Render the part of the material that opens with the line containing "The width and height of the screenshot is (1232, 976)." and closes with the line containing "Click the robot" as a two-column CSV with the headers instruction and response, one row per instruction paired with its answer. Put each value in a single quoted field, replacing line breaks with spaces.

------ RECORDS FOR THE EXERCISE ------

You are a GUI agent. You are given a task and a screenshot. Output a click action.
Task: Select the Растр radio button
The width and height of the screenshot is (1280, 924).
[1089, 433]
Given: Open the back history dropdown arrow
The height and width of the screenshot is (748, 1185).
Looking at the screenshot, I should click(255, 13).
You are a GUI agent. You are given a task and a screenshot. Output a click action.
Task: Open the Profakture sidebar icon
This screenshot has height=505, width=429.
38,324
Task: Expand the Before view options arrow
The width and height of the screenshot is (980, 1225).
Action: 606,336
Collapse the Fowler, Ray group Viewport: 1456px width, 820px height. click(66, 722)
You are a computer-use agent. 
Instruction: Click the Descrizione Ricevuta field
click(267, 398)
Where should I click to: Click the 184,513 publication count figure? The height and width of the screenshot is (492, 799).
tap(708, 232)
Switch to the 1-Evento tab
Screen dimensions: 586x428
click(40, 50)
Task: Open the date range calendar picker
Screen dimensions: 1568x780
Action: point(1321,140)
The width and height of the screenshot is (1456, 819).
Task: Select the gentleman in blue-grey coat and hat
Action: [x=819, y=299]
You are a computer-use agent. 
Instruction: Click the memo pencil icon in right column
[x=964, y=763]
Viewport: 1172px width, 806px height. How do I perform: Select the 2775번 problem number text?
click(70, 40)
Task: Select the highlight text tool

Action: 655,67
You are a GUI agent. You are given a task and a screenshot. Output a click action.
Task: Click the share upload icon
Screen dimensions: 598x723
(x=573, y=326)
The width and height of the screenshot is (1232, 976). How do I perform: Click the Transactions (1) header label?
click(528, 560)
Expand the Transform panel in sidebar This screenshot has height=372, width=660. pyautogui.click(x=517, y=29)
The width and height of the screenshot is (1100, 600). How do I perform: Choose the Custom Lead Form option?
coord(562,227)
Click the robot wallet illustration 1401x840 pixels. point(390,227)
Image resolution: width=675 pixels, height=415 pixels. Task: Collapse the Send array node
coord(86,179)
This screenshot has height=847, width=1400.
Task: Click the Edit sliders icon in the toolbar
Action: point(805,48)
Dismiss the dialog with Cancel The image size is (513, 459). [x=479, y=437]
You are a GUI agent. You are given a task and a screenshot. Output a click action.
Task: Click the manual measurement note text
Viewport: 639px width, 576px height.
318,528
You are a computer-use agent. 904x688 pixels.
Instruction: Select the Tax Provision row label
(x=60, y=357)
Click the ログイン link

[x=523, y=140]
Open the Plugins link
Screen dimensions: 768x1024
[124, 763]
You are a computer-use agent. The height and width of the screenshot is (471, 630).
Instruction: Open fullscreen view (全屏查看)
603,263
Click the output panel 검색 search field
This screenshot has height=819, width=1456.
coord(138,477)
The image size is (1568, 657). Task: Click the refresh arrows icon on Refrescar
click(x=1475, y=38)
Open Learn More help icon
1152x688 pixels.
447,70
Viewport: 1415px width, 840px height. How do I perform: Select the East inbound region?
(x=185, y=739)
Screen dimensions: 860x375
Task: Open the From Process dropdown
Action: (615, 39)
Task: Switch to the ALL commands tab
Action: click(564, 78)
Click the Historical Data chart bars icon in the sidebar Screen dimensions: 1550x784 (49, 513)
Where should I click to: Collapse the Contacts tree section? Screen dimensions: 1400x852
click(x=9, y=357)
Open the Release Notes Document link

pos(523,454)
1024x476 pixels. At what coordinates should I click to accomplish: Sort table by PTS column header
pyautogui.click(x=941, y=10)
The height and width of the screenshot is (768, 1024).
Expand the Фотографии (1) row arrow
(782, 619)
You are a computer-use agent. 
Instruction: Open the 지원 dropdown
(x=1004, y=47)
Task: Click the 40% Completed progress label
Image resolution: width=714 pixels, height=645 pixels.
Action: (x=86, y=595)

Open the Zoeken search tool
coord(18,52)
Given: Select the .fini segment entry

------

▶ _TASK RESPONSE_
instruction,response
"The width and height of the screenshot is (1232, 976). How do I perform: Click the Transactions (1) header label?","click(528, 560)"
"Expand the Transform panel in sidebar This screenshot has height=372, width=660.","pyautogui.click(x=517, y=29)"
"The width and height of the screenshot is (1100, 600). How do I perform: Choose the Custom Lead Form option?","coord(562,227)"
"Click the robot wallet illustration 1401x840 pixels.","point(390,227)"